-- The task --
Turn the rows below into a Markdown table with two columns, Line and Content: number each line that isn't blank and put its words beside the number. Don't include the pictures.

-- Data provided --
◇ ◇ ◇ ◇ ◇

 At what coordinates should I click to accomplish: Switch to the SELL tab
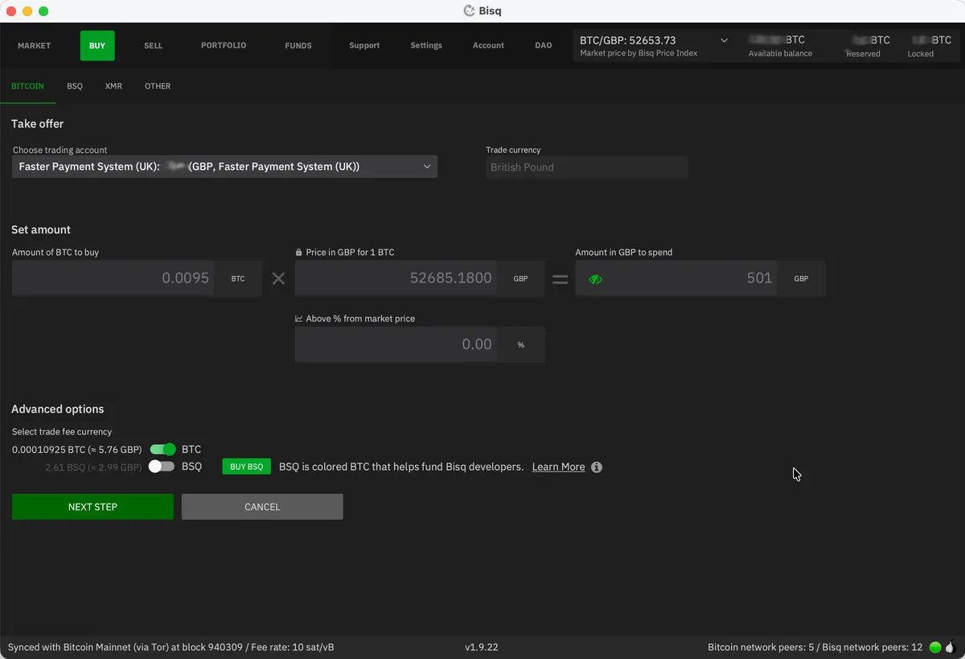pyautogui.click(x=153, y=46)
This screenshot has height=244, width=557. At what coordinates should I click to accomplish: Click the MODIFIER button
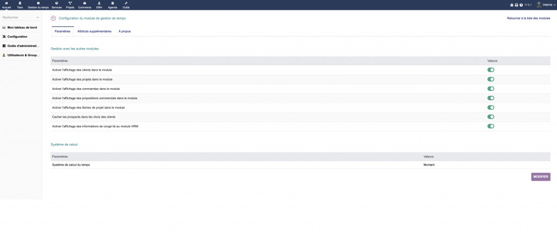pyautogui.click(x=541, y=177)
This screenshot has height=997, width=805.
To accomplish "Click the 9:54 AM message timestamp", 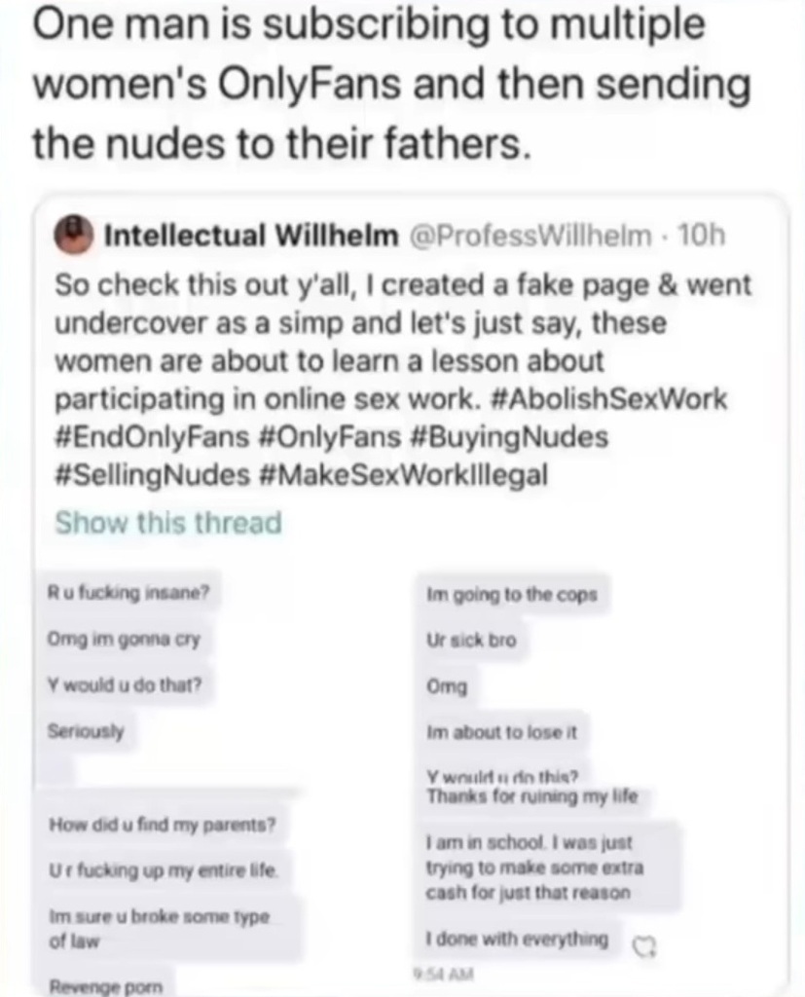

◇ ◇ ◇ ◇ ◇

-- Complete response --
| Line | Content |
|---|---|
| 1 |  At what coordinates should I click to accomplish: Switch to the SELL tab |
| 2 | pyautogui.click(x=153, y=46) |
| 3 | This screenshot has height=244, width=557. At what coordinates should I click to accomplish: Click the MODIFIER button |
| 4 | pyautogui.click(x=541, y=177) |
| 5 | This screenshot has height=997, width=805. |
| 6 | To accomplish "Click the 9:54 AM message timestamp",  |